Ketika badan sehat, tidak hanya puasa yang menjadi lancar. Membersamai tumbuh kembang si kecil pun menjadi lebih menyenangkan tanpa drama mudah lelah.

2# Memperhatikan asupan gizi

Menjadi seorang ibu yang mengASIhi anak, tentu harus memperhatikan asupan gizi yang seimbang dan cukup. Untuk itu, kita harus rajin mengkonsumsi makanan kaya protein, vitamin, dan mineral agar produksi ASI lancar. Apalagi saat berpuasa.

Pilihlah makanan bergizi seimbang seperti kurma, buah-buahan, sup, dan nasi merah untuk mengembalikan energi tubuh.

3# Konsultasi ke dokter

Konsultasikan dengan dokter atau bidan untuk memastikan kondisi kesehatan ibu dan bayi aman untuk berpuasa. Dokter akan membantu menilai apakah ibu memiliki kondisi yang mengharuskan menunda puasa.

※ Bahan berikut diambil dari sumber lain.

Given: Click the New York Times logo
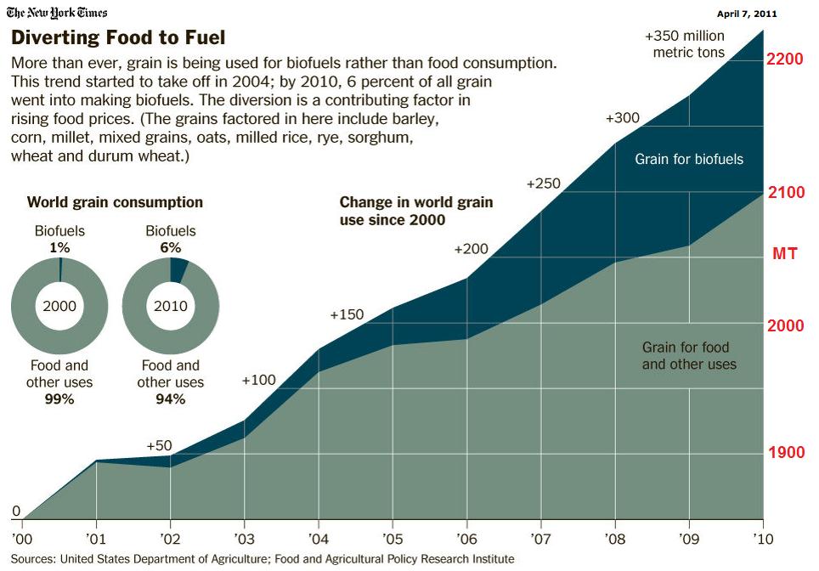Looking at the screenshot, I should tap(57, 14).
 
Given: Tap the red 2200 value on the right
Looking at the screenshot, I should tap(786, 60).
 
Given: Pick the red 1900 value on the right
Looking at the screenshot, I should tap(786, 453).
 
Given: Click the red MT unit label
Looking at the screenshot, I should tap(784, 254).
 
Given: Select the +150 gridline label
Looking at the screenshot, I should tap(347, 315).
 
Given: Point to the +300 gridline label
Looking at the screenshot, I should tap(623, 118).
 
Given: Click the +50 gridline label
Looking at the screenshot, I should tap(160, 445).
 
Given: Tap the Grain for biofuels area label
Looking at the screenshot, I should tap(689, 159).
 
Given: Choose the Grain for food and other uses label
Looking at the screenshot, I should tap(689, 356).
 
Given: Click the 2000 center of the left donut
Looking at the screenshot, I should tap(59, 306).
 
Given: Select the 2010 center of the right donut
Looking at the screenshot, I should tap(171, 306).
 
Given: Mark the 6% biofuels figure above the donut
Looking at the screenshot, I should tap(170, 247).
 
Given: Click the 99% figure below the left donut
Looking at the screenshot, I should tap(59, 399).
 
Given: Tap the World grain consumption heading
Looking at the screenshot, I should tap(115, 202).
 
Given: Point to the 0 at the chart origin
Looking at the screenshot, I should tap(16, 512).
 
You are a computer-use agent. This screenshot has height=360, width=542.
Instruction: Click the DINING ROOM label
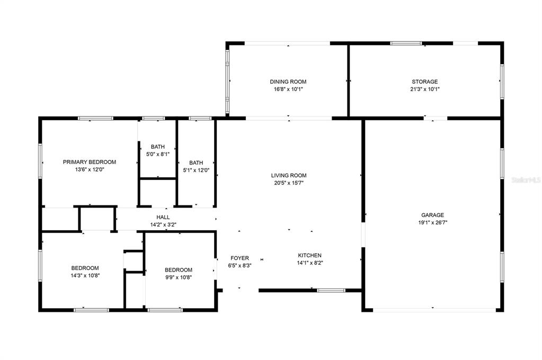point(288,82)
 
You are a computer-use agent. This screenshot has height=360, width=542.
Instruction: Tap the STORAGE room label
point(424,82)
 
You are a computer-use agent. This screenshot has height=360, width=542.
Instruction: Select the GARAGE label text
point(432,215)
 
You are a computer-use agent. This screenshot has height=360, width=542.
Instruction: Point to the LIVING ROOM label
point(289,176)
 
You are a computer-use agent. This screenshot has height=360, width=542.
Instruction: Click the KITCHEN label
point(310,255)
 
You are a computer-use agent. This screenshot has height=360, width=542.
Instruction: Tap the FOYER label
point(239,258)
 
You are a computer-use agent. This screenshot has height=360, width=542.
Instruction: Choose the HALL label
point(163,217)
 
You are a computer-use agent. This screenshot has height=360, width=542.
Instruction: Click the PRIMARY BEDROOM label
point(90,162)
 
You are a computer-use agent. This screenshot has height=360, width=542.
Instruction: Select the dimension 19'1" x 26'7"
point(432,222)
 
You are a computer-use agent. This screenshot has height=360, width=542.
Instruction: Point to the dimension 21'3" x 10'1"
point(424,89)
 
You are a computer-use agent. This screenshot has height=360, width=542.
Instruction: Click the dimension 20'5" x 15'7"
point(289,183)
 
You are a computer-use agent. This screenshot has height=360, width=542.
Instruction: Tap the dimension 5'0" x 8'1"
point(158,155)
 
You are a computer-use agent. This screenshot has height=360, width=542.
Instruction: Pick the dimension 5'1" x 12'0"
point(196,170)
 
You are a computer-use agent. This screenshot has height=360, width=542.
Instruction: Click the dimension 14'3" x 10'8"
point(85,276)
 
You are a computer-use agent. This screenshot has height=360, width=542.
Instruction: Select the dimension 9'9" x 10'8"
point(179,277)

4# Cukupi kebutuhan air putih harian

Air putih sangat mempengaruhi kelancaran produksi ASI. Untuk itu, Moms harus minum air putih minimal 8 gelas di malam hari.

5# Perhatikan tanda dehidrasi

Ibu menyusui lebih berisiko mengalami dehidrasi. Jika moms merasa haus berlebihan, mulut kering, urin berwarna gelap, dan pusing, segera minum air putih. Karena kondisi tersebut adalah tanda-tanda dehidrasi

6# Istirahat yang cukup dan hindari aktivitas berat

Tubuh ibu membutuhkan lebih banyak energi saat menyusui. Jadi pastikan moms mendapatkan waktu tidur yang cukup untuk menjaga stamina.

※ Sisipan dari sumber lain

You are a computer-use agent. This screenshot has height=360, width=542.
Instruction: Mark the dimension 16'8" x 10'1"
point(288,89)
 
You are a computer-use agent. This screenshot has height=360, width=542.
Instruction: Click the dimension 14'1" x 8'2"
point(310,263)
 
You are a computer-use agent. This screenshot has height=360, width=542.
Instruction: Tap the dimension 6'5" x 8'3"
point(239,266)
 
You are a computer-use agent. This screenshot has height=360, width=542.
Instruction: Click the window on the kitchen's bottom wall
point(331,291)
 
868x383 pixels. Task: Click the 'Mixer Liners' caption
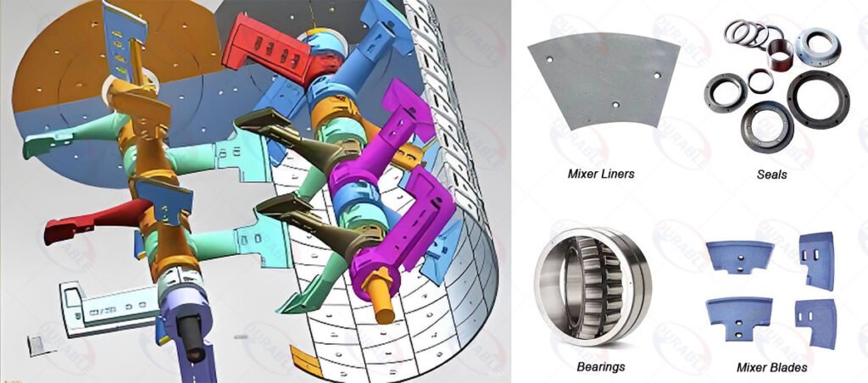[x=599, y=175]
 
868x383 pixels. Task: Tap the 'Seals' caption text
[x=771, y=175]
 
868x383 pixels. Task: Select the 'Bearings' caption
[x=600, y=367]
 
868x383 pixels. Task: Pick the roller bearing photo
[x=593, y=280]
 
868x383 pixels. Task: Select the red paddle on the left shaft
[x=81, y=222]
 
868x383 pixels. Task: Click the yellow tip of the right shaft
[x=385, y=313]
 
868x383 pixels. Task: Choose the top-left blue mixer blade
[x=739, y=258]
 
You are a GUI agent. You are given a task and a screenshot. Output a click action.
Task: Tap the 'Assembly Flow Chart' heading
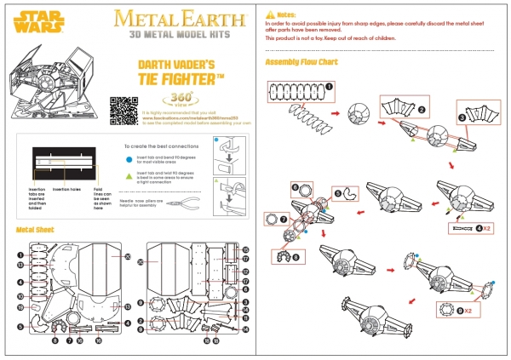[x=301, y=62]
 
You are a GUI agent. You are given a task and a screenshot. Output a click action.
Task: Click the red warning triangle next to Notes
[x=269, y=15]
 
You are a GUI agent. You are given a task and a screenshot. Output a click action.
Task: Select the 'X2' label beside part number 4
[x=489, y=228]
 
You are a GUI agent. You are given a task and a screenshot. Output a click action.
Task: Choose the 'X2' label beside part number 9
[x=469, y=311]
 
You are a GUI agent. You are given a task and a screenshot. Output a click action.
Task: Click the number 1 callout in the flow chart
[x=329, y=84]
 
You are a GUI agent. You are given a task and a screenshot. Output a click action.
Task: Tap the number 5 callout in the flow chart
[x=337, y=194]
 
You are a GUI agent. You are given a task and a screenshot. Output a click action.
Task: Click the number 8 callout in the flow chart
[x=296, y=257]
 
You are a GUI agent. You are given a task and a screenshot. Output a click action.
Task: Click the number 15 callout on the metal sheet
[x=244, y=249]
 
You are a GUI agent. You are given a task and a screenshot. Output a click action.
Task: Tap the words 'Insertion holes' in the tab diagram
[x=66, y=188]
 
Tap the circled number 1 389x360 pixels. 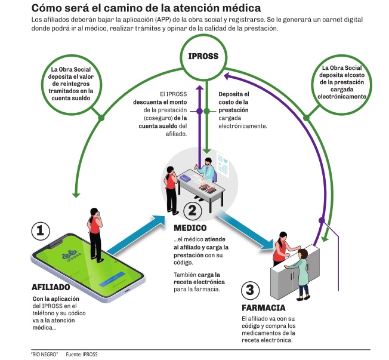point(40,231)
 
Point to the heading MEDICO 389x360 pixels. point(190,228)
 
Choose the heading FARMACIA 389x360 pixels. point(263,308)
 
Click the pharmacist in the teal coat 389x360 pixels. point(304,272)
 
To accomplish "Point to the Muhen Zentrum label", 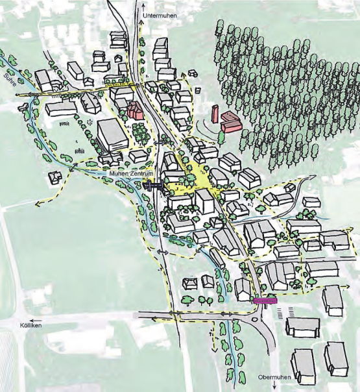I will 132,175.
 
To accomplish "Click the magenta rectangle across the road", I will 265,300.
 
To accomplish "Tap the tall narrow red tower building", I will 214,114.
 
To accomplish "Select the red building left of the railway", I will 136,111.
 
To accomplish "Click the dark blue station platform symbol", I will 153,187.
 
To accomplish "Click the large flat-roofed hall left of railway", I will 112,135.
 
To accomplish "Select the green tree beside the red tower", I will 221,137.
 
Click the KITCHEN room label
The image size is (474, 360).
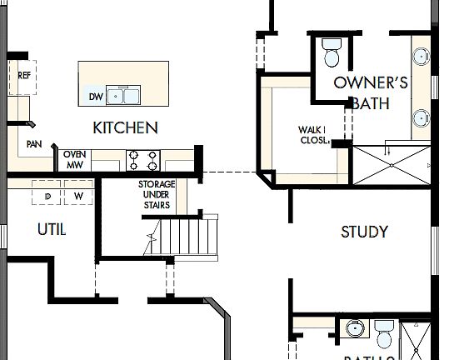pos(125,128)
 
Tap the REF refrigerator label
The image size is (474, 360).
pos(25,75)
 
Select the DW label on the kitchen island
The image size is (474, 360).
pos(95,97)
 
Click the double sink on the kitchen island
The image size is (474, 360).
pos(127,96)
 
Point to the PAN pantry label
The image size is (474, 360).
pos(34,144)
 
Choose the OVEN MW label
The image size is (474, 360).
pos(75,159)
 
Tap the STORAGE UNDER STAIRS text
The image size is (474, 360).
pos(156,194)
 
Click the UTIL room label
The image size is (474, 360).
pos(52,228)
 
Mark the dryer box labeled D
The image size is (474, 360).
pos(47,197)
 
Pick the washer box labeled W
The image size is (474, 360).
pos(79,197)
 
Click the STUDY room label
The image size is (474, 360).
pos(364,232)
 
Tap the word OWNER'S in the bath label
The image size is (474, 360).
pos(370,82)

Selain itu, di siang hari ada baiknya moms menghindari aktivitas fisik yang berat dan berisiko menyebabkan kelelahan.

7# Perhatikan kondisi si kecil

Pantau kondisi si kecil selama moms berpuasa. Apalagi jika masih ASI ekslusif. Apabila si kecil menunjukkan tanda-tanda dehidrasi seperti popok jarang basah, menangis tanpa air mata, dan tampak lemas, segera konsultasikan dengan dokter.

Penutup

Dikutip dari laman NU Online, bagi seorang ibu yang sedang menyusui bayi diperbolehkan untuk tidak berpuasa ramadan. Apalagi jika kondisi ibu dan si kecil tidak memungkinkan untuk puasa. Jadi apabila ibu merasa lemas, pusing, dan mengalami tanda-tanda dehidrasi, segera batalkan puasa.